Problema parcheggi a Sardagna: il Comune presenta due soluzioni. Gilmozzi: "Siamo pronti, adesso deve esprimersi la Circoscrizione". Ma non tutti sono favorevoli
La prima ipotesi prevede la costruzione di uno spazio da 57 stalli in prossimità del campo sportivo, la seconda, invece, la realizzazione di un parcheggio da 47 posti in una zona più a nord (circa a metà del paese), con accesso da via del Ronco d'Andrea. Intanto i residenti sono esasperati per le multe, oltre 50 in pochi mesi. "Il Comune è pronto e disponibile, adesso necessitiamo di una risposta per effettuare una variante per opera pubblica al Prg, che deve essere approvata anche dalla Provincia e nel 2025 si potrebbe dunque inserirla a bilancio"

SARDAGNA. A Sardagna scarseggiano i parcheggi e fioccano le multe. Più di 50 in pochi mesi.
Sabato 17 febbraio (QUI ARTICOLO) abbiamo raccontato la surreale vicenda che stanno vivendo i residenti (ma anche gli avventori) del piccolo paese situato sulle pendici del Monte Bondone: il numero di stalli non è in grado di soddisfare le esigenze della popolazione che, come ha sempre fatto nel corso degli anni, si "arrangia", parcheggiano le auto in luoghi in cui non danno fastidio o non creano intralcio e dove, a detta di tutti, potrebbero essere realizzati stalli bianchi, magari solamente fruibili nelle ore serali e notturne.

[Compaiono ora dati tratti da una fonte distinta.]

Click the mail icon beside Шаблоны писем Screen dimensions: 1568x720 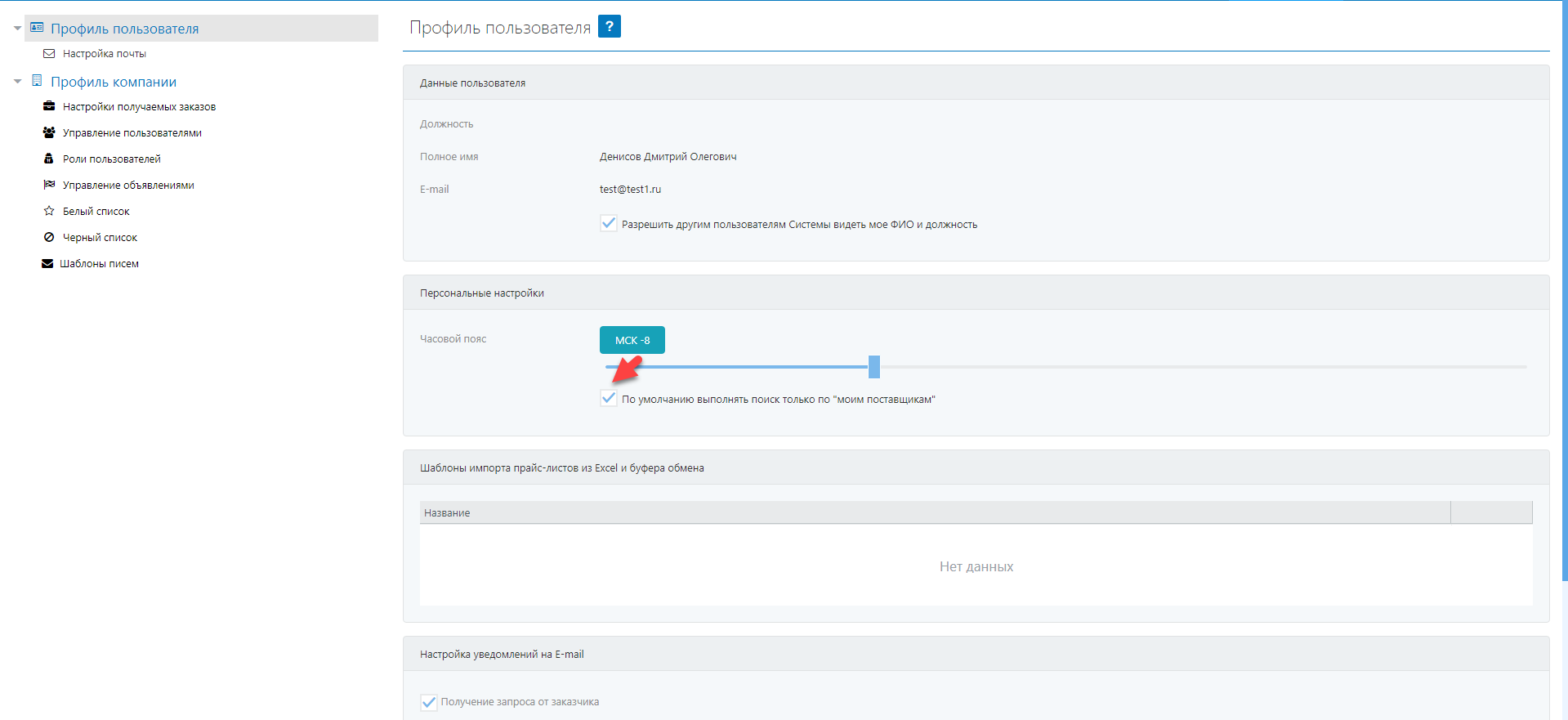pos(47,263)
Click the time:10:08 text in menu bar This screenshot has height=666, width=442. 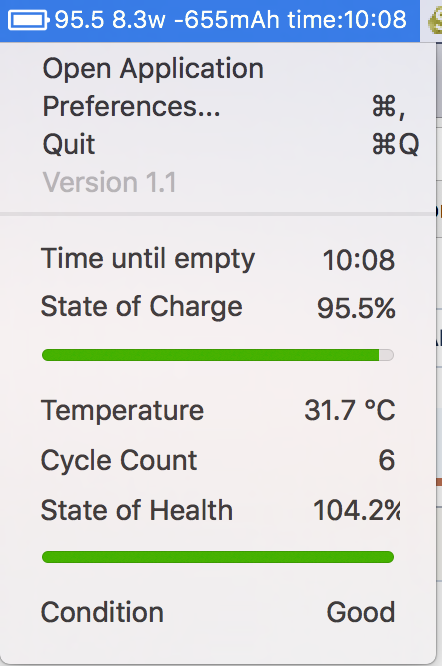(x=347, y=20)
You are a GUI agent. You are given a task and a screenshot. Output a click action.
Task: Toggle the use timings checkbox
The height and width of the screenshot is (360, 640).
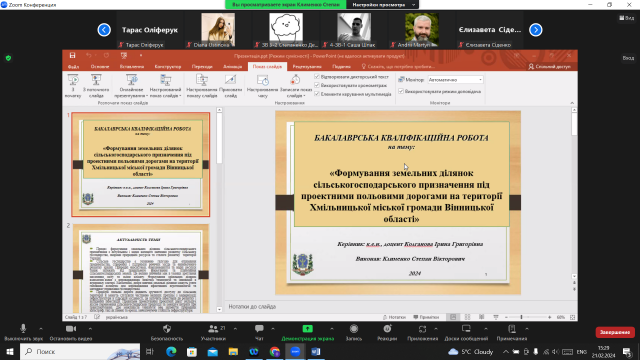tap(317, 85)
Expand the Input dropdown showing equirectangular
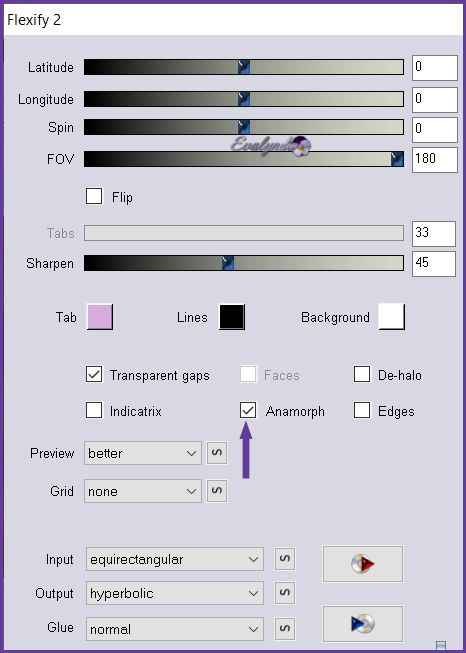The height and width of the screenshot is (653, 466). click(x=175, y=559)
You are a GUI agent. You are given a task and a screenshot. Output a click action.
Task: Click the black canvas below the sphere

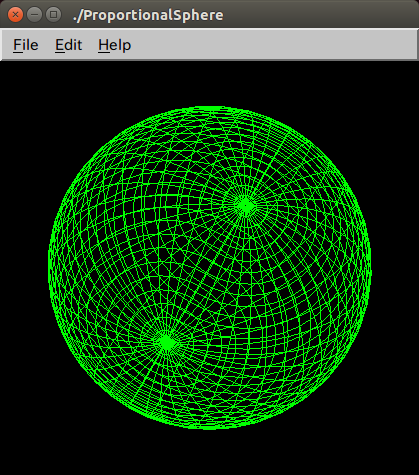point(210,452)
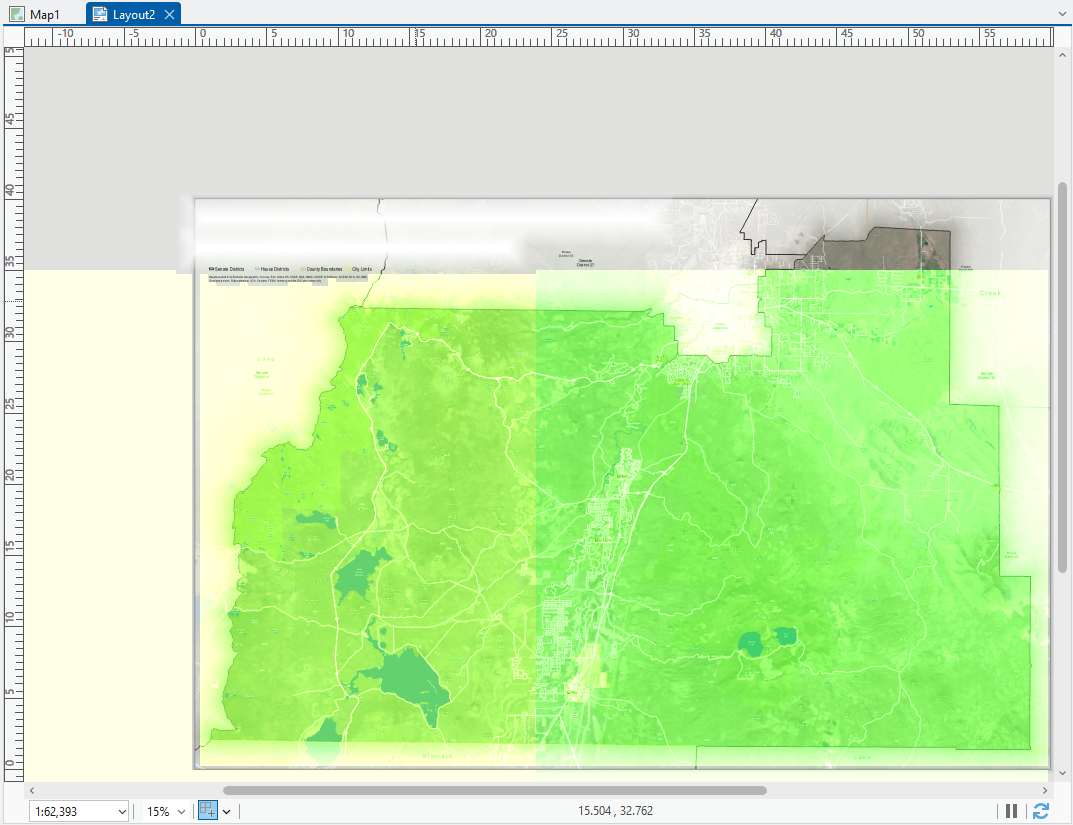Select the Senate Districts legend in the layout
Viewport: 1073px width, 825px height.
(x=226, y=269)
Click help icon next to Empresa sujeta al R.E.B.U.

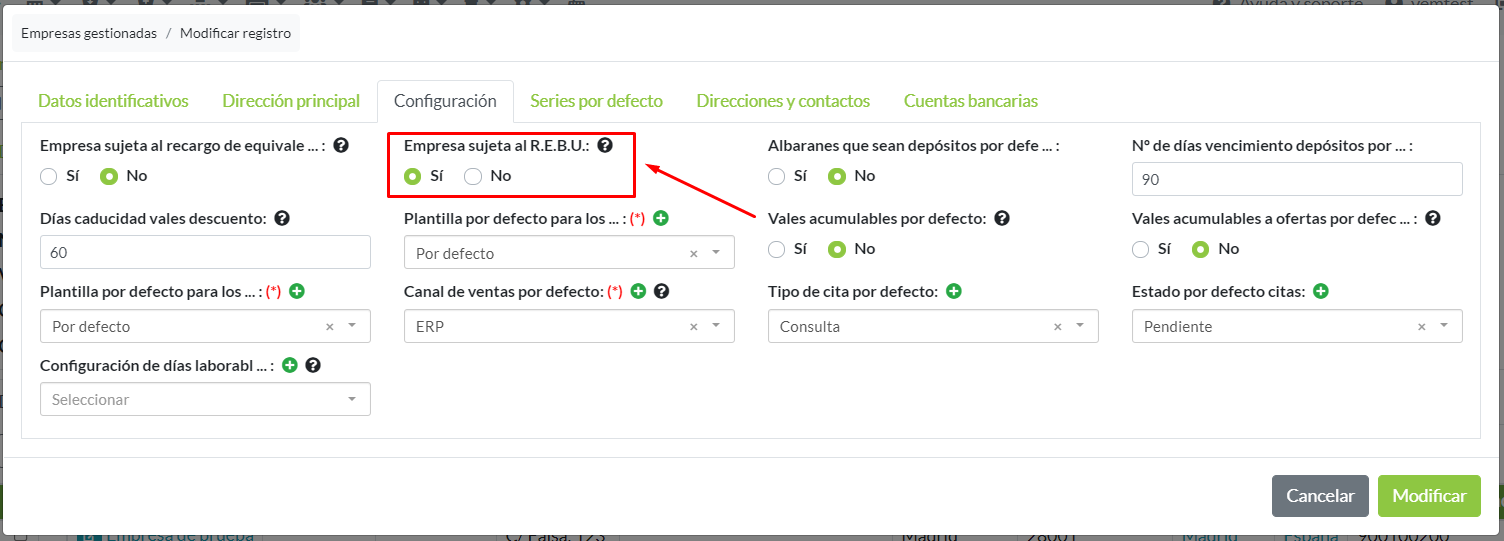604,146
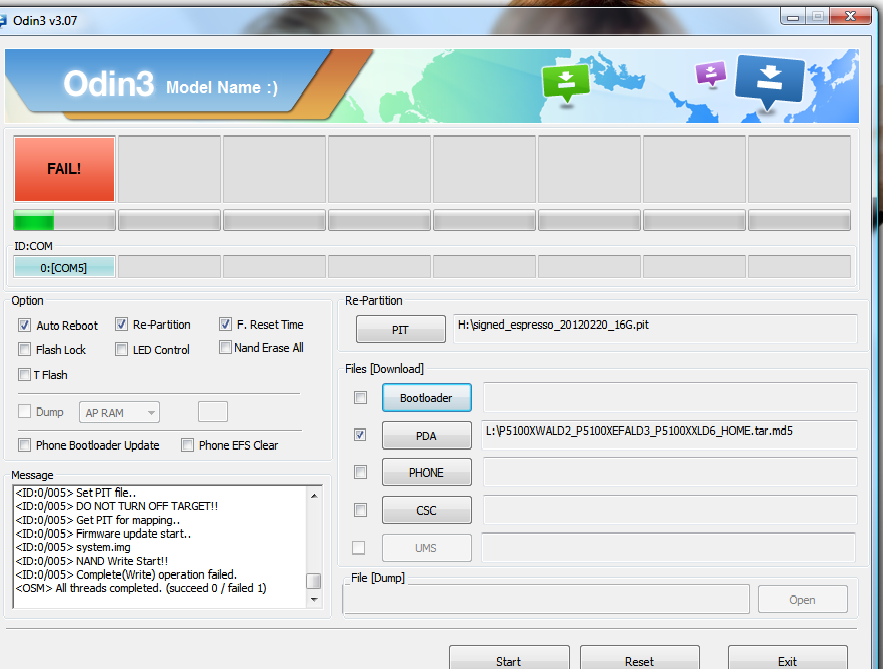Screen dimensions: 883x669
Task: Disable the Auto Reboot checkbox
Action: click(25, 325)
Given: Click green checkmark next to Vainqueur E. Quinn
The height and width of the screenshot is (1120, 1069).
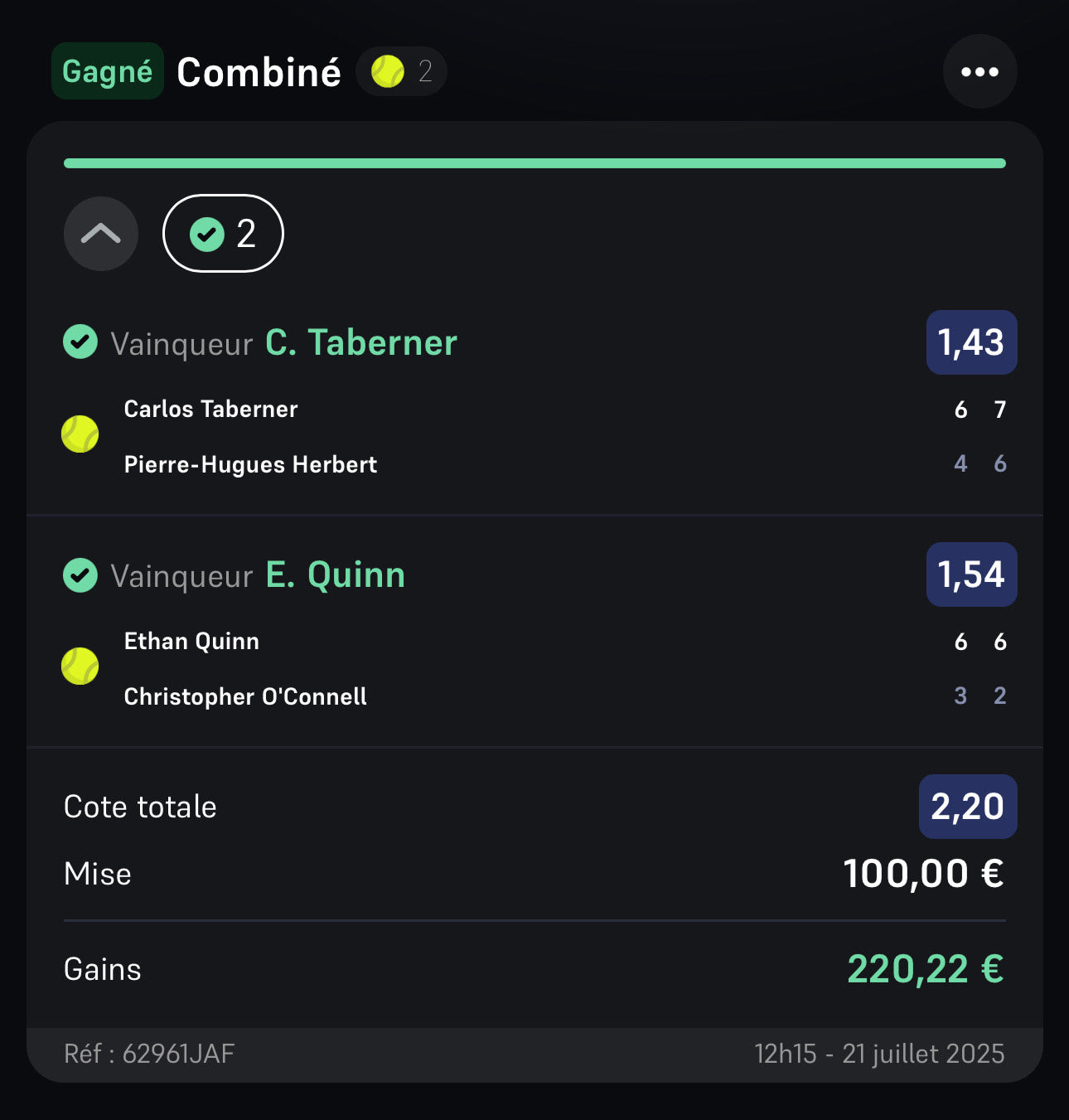Looking at the screenshot, I should pyautogui.click(x=80, y=575).
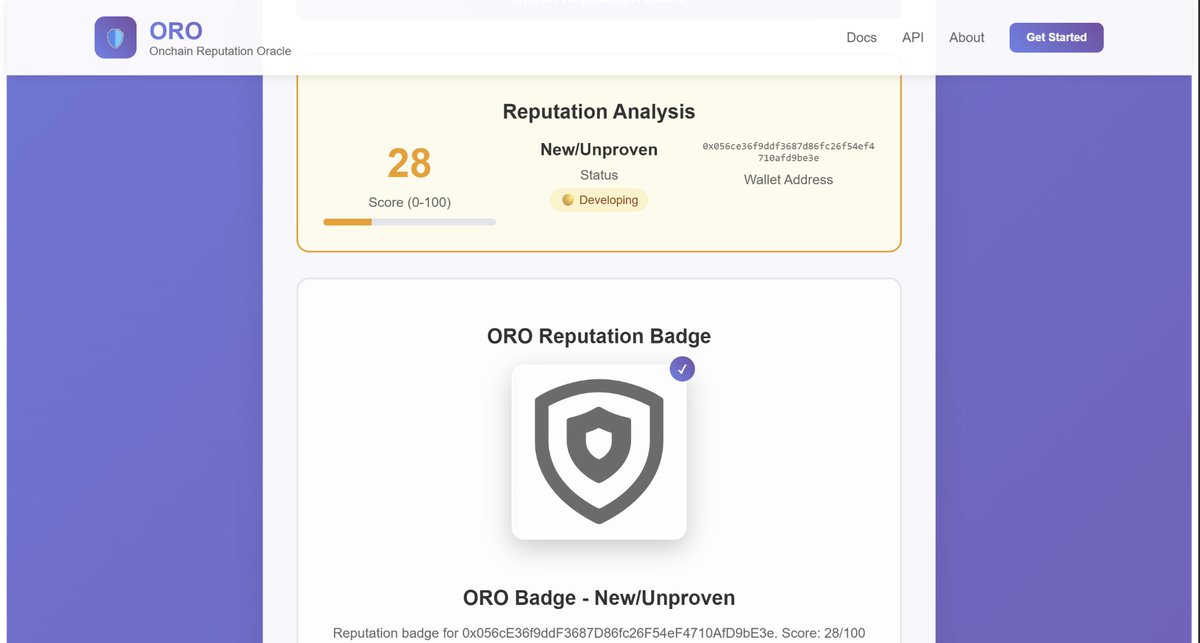Image resolution: width=1200 pixels, height=643 pixels.
Task: Select the verification checkmark on the badge
Action: click(682, 369)
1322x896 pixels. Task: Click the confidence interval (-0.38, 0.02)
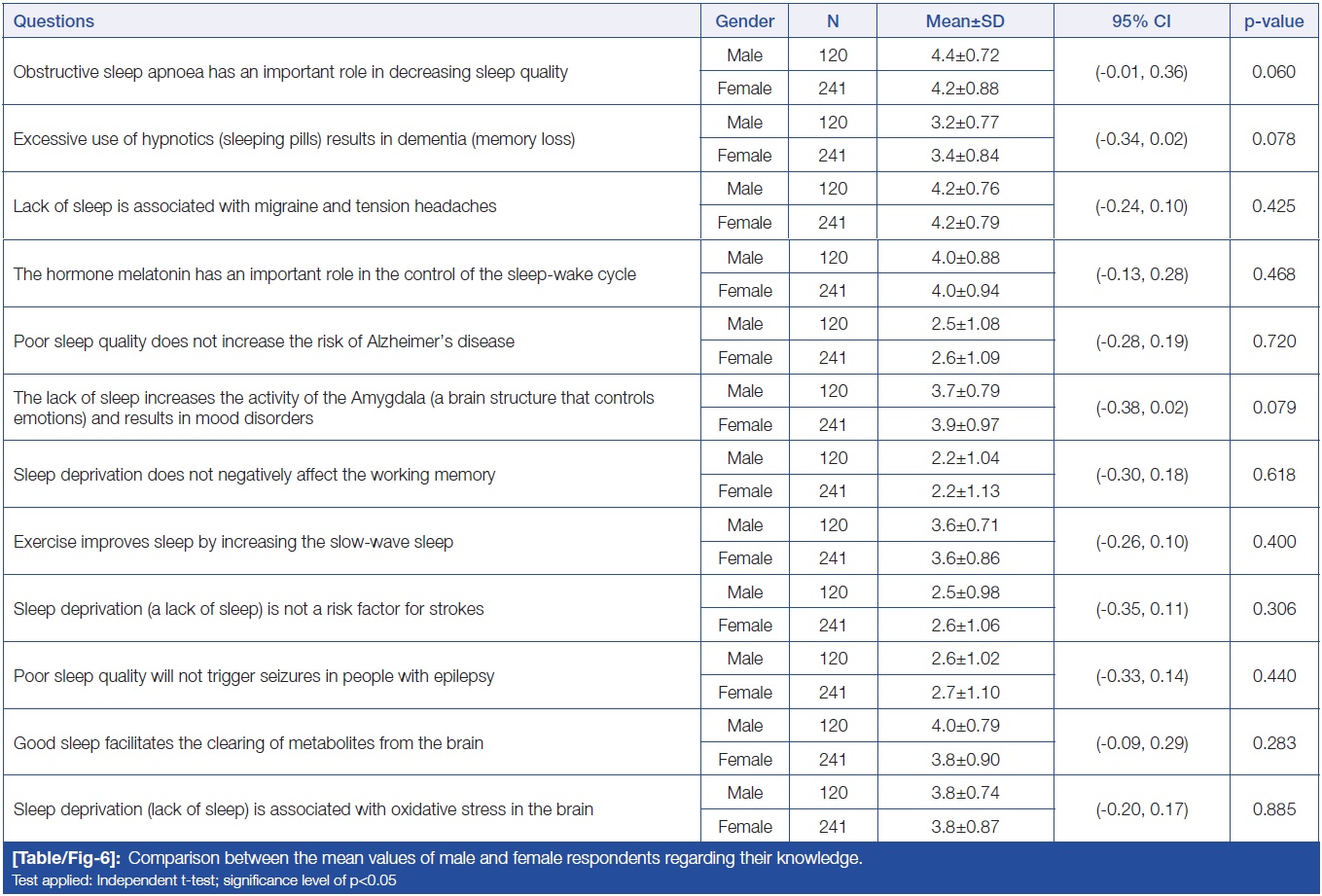pyautogui.click(x=1141, y=408)
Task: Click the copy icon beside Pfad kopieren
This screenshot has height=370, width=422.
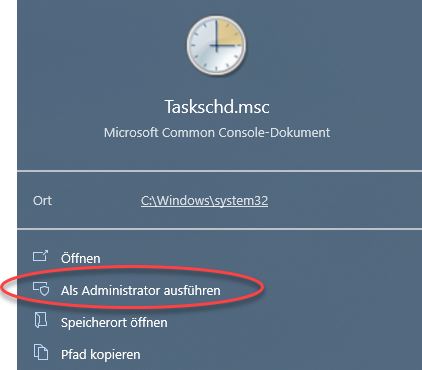Action: pos(41,352)
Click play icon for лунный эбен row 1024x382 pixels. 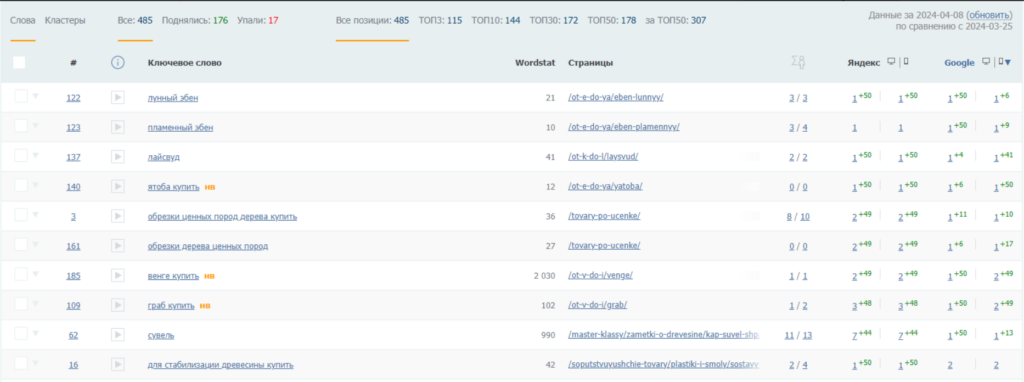tap(118, 97)
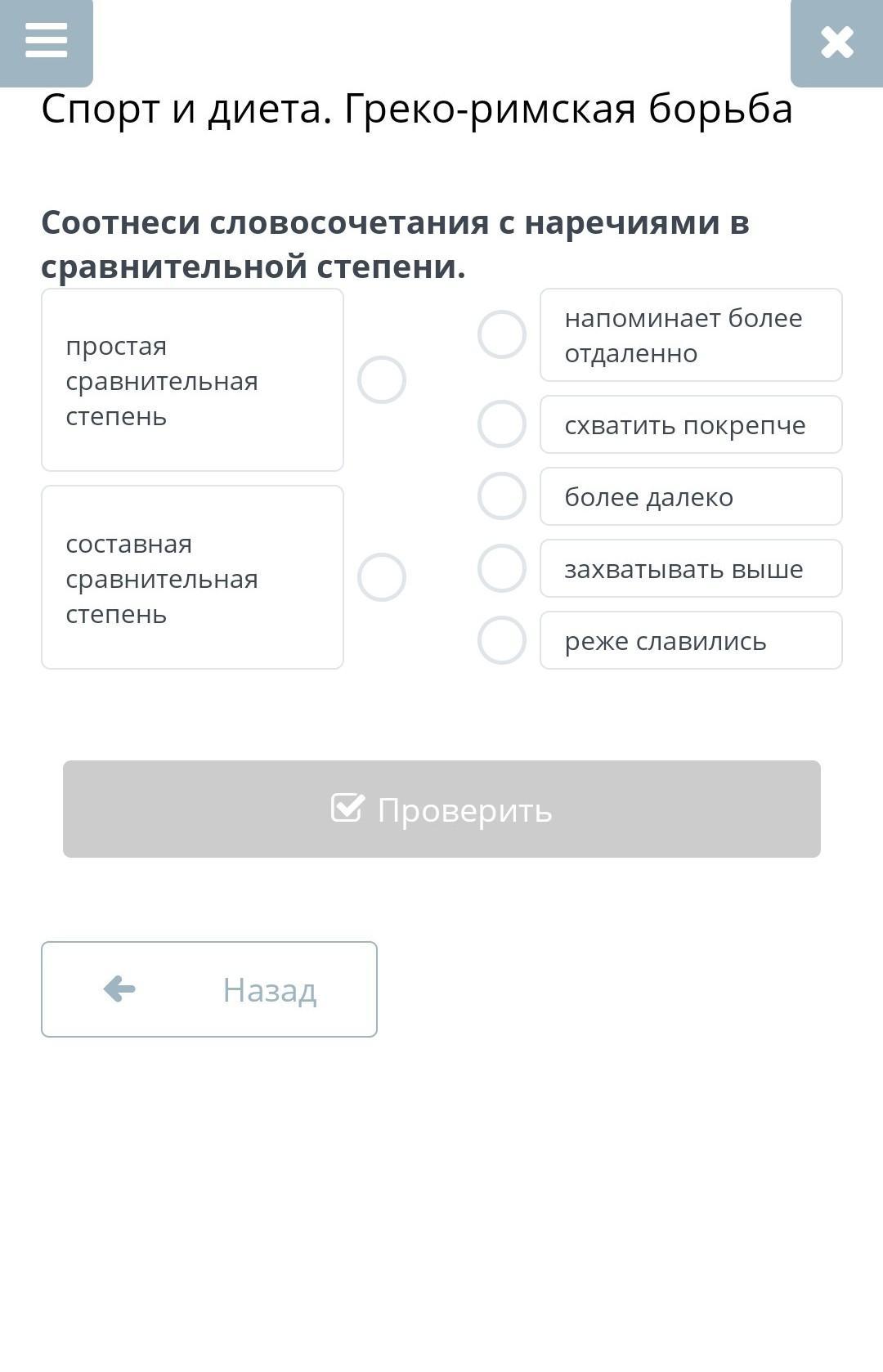Click the простая сравнительная степень card

coord(192,380)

Ebbene, da un paio di mesi a questa parte la polizia locale di Trento - Monte Bondone viene costantemente allertata da un anonimo "segnalatore" e, dunque, praticamente tutte le sere, i vigili non possono far altro che salire e sanzionare chi, per necessità e senza alternative, ha parcheggiato dove non potrebbe, pur stando molto attento a non ostruire passaggi o creare disagi alla viabilità.
Al netto dell'esasperazione degli abitati nel sobborgo (c'è anche chi è si beccato sei multe nel giro di due mesi), è chiaro che una soluzione va trovata in tempi brevi.
Il Comune di Trento si è già attivato e lo scorso 8 febbraio, durante il consiglio circoscrizionale, l'assessore ai lavori pubblici Italo Gilmozzi ha presentato due studi di fattibilità, che prevedono la realizzazione di un'area parcheggio nuova di zecca. Adesso tocca alla Circoscrizione decidere dove realizzare gli stalli, anche se all'interno non tutti sembrano favorevoli e c'è chi dice "no" alla nuova opera, indipendentemente da dove si voglia costruirla.
La prima ipotesi prevede la costruzione di uno spazio da 57 stalli in prossimità del campo sportivo (poco più a sud) con esproprio di terreno agricolo e nessuna modifica alla viabilità. Inoltre il parcheggio sarebbe, di fatto, ai margini del centro del paese e, dunque, la posizione permetterebbe ai mezzi di raggiungerlo senza dover transitare nelle "viuzze" di Sardagna, evitando così pericolosi incroci e disagi ai pedoni. Potrebbe fungere anche da parcheggio per lo stesso campo sportivo (attualmente poco utilizzato, anche per per questo motivo) e sarebbe situato vicino a dove dovrebbe sorgere la nuova fermata della funivia. Il costo di tale opera è stimato in 600mila euro.
La seconda possibilità riguarda, invece, la realizzazione di un parcheggio da 47 posti in una zona più a nord (circa a metà del paese), con accesso da via del Ronco d'Andrea. In questo caso la procedura d'esproprio sarebbe più complicata, trattandosi di zona H1 (zona servizi privati), sarebbero necessari dei lavori di viabilità (come ad esempio l'abbattimento di alcuni muretti del '500) e, soprattutto, si andrebbe a congestionare il traffico nelle vie più centrali. Il parcheggio sarebbe in pendenza e questo potrebbe comportare ulteriori difficoltà. Il costo di quest'opera è stimato, invece, in 780mila euro.
"Una decina di giorni fa - spiega Gilmozzi - mi sono recato personalmente a Sardagna assieme all'ing. Delaiti per presentare le due proposte. Adesso tocca alla Circoscrizione esprimersi e comunicarci quale è la soluzione che intendono adottare. Il Comune è pronto e disponibile, adesso necessitiamo di una risposta per effettuare una variante per opera pubblica al Prg, che deve essere approvata anche dalla Provincia e nel 2025 si potrebbe dunque inserirla a bilancio. So che ci sono idee diverse a riguardo, ma questo è un dibattito interno al consiglio circoscrizionale e, dunque, non mi sembra corretto entrare nel merito".